• _DATA FOR PROCESSING_:
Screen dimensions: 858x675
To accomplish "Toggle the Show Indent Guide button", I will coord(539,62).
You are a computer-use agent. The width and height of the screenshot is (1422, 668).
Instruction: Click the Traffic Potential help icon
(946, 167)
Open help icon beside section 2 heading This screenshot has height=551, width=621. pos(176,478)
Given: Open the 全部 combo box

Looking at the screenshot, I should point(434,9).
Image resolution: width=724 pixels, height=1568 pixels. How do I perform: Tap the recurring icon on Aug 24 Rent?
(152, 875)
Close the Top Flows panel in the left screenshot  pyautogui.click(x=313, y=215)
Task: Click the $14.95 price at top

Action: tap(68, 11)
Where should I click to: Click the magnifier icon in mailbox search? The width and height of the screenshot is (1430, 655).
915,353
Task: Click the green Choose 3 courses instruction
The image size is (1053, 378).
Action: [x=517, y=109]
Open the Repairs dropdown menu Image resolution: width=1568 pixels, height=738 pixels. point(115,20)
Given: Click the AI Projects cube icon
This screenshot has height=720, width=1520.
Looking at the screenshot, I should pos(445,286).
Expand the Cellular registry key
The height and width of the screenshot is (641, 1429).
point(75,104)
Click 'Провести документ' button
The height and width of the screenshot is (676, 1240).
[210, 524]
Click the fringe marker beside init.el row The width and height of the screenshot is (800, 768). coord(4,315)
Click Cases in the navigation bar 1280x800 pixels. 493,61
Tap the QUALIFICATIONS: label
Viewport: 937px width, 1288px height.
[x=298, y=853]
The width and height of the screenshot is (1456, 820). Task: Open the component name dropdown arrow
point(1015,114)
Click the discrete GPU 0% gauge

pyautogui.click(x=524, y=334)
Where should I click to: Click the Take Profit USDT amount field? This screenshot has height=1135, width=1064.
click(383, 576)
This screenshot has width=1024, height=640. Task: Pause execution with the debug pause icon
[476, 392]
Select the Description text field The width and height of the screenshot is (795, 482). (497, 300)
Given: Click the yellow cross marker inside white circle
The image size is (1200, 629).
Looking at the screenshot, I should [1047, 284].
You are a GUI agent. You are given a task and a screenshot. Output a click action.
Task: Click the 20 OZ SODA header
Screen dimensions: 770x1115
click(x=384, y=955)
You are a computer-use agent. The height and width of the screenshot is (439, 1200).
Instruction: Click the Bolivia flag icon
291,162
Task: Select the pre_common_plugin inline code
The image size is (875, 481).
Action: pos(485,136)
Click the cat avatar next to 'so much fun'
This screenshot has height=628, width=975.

• _WHAT YOU WILL DO_:
Each entry above needs to be returned exactly as written.

• _SOLUTION TO THE PROBLEM_:
Screen dimensions: 858x675
To accomplish "Toggle the Show Indent Guide button", I will coord(539,62).
You are a computer-use agent. The width and height of the screenshot is (1422, 668).
Instruction: Click the Traffic Potential help icon
(946, 167)
Open help icon beside section 2 heading This screenshot has height=551, width=621. pos(176,478)
Given: Open the 全部 combo box

Looking at the screenshot, I should point(434,9).
Image resolution: width=724 pixels, height=1568 pixels. How do I perform: Tap the recurring icon on Aug 24 Rent?
(152, 875)
Close the Top Flows panel in the left screenshot  pyautogui.click(x=313, y=215)
Task: Click the $14.95 price at top

Action: tap(68, 11)
Where should I click to: Click the magnifier icon in mailbox search? The width and height of the screenshot is (1430, 655).
915,353
Task: Click the green Choose 3 courses instruction
The image size is (1053, 378).
Action: [x=517, y=109]
Open the Repairs dropdown menu Image resolution: width=1568 pixels, height=738 pixels. point(115,20)
Given: Click the AI Projects cube icon
This screenshot has height=720, width=1520.
Looking at the screenshot, I should pos(445,286).
Expand the Cellular registry key
The height and width of the screenshot is (641, 1429).
point(75,104)
Click 'Провести документ' button
The height and width of the screenshot is (676, 1240).
[210, 524]
Click the fringe marker beside init.el row The width and height of the screenshot is (800, 768). coord(4,315)
Click Cases in the navigation bar 1280x800 pixels. 493,61
Tap the QUALIFICATIONS: label
Viewport: 937px width, 1288px height.
[x=298, y=853]
The width and height of the screenshot is (1456, 820). Task: Open the component name dropdown arrow
point(1015,114)
Click the discrete GPU 0% gauge

pyautogui.click(x=524, y=334)
Where should I click to: Click the Take Profit USDT amount field? This screenshot has height=1135, width=1064.
click(383, 576)
This screenshot has width=1024, height=640. Task: Pause execution with the debug pause icon
[476, 392]
Select the Description text field The width and height of the screenshot is (795, 482). (497, 300)
Given: Click the yellow cross marker inside white circle
The image size is (1200, 629).
Looking at the screenshot, I should [1047, 284].
You are a GUI agent. You are given a task and a screenshot. Output a click action.
Task: Click the 20 OZ SODA header
Screen dimensions: 770x1115
click(x=384, y=955)
You are a computer-use agent. The height and width of the screenshot is (439, 1200).
Instruction: Click the Bolivia flag icon
291,162
Task: Select the pre_common_plugin inline code
The image size is (875, 481).
Action: pos(485,136)
Click the cat avatar next to 'so much fun'
This screenshot has height=628, width=975.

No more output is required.